__WHAT IS EXPECTED__
Please figure out how many lines in the material contain "option", and give only that number.

__DATA RECORDS__
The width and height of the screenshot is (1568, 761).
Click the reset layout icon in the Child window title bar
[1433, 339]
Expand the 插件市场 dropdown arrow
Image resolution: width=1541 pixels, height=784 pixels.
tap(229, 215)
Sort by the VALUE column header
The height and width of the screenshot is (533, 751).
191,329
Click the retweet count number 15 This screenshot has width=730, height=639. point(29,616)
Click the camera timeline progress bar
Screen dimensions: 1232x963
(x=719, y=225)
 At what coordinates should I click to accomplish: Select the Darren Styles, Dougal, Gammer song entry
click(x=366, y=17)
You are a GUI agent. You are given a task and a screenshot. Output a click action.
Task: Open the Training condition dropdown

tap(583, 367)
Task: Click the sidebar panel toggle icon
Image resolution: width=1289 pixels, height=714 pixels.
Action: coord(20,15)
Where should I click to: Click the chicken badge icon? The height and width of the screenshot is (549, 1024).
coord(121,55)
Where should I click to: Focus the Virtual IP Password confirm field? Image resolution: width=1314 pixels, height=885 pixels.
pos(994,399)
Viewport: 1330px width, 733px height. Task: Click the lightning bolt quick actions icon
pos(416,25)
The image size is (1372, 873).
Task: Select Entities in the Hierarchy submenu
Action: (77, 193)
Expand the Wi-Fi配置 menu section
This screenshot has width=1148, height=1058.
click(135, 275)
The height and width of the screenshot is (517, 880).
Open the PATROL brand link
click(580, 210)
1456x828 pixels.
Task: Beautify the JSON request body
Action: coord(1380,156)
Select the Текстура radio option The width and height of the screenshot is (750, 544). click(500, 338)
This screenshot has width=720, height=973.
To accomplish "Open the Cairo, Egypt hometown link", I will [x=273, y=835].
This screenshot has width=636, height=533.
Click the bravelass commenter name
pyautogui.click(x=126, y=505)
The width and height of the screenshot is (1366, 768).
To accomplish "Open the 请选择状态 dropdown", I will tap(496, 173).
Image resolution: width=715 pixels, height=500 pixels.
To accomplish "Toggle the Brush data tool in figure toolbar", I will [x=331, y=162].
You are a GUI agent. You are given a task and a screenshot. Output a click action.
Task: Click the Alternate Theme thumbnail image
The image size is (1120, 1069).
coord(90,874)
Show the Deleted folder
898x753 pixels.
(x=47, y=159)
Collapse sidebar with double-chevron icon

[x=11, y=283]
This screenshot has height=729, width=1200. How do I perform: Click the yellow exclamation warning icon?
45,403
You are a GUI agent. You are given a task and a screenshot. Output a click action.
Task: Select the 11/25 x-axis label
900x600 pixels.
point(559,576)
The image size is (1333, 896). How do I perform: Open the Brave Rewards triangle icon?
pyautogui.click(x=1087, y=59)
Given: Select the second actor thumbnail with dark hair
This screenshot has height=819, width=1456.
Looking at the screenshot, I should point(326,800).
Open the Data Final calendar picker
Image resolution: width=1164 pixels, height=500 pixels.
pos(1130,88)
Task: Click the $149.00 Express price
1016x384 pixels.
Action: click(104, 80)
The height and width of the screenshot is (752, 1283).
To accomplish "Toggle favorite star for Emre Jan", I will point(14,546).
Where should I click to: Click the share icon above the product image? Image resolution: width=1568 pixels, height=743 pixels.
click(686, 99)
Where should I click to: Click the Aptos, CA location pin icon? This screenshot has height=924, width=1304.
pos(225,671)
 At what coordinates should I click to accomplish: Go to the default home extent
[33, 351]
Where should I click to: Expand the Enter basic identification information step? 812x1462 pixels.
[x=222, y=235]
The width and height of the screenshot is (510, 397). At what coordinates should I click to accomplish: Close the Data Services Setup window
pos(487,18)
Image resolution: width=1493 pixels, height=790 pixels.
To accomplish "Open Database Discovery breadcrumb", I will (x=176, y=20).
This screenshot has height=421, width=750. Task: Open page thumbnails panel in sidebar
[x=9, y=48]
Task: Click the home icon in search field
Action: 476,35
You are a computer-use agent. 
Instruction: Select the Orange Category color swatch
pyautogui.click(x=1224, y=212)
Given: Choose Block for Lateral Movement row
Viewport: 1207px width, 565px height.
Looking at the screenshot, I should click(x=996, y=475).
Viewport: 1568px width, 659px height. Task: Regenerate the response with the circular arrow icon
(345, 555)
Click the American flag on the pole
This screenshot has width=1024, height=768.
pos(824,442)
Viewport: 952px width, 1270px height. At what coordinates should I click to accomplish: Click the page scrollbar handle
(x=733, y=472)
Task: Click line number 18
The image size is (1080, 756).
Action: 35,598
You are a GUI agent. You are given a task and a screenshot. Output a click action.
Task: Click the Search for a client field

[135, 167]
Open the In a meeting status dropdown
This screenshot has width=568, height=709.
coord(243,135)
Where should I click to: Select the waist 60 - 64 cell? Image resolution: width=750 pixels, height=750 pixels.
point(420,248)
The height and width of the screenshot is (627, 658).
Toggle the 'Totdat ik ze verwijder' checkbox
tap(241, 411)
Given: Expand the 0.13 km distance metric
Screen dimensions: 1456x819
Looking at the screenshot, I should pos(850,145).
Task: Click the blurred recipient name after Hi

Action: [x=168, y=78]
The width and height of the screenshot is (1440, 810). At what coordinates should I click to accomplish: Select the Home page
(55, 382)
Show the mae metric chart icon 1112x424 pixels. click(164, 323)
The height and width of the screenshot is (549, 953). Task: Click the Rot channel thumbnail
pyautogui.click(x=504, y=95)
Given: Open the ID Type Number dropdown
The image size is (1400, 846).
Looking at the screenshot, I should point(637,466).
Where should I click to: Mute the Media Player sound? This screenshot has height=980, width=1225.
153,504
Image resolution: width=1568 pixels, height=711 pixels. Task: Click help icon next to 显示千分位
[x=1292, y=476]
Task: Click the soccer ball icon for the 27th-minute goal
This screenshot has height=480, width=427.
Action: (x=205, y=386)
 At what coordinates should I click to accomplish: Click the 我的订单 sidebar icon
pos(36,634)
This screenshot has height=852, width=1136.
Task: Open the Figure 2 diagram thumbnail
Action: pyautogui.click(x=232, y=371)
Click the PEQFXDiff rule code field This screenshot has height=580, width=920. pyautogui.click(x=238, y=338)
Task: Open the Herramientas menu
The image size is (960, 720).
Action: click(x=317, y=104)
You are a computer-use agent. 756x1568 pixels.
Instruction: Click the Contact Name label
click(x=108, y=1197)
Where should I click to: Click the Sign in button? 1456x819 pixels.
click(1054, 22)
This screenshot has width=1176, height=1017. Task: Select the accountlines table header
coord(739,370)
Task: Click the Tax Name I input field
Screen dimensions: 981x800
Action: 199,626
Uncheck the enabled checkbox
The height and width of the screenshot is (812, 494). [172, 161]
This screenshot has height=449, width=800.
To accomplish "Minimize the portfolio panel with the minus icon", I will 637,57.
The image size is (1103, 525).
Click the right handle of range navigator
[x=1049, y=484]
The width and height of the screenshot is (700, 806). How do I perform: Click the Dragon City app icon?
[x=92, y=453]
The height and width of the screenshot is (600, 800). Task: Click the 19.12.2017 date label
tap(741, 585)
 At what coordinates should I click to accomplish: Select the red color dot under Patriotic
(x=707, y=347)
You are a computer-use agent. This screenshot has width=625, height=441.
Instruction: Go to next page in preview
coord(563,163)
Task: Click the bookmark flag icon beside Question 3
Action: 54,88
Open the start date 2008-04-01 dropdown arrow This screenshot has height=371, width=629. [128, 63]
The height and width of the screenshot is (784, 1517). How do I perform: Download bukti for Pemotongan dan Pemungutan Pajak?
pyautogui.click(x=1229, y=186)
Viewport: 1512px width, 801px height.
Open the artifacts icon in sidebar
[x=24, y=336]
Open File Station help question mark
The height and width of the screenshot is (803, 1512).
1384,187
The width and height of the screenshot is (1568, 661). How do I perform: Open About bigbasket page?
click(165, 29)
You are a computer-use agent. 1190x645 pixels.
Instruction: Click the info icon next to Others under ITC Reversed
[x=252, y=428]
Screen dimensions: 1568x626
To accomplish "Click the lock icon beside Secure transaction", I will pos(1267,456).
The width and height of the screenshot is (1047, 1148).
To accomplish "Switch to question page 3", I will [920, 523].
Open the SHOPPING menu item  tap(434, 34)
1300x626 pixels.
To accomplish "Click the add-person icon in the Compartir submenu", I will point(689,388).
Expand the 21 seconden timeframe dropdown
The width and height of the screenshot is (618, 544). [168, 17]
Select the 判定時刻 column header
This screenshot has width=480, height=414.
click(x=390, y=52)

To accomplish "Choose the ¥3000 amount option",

__TASK ANSWER__
2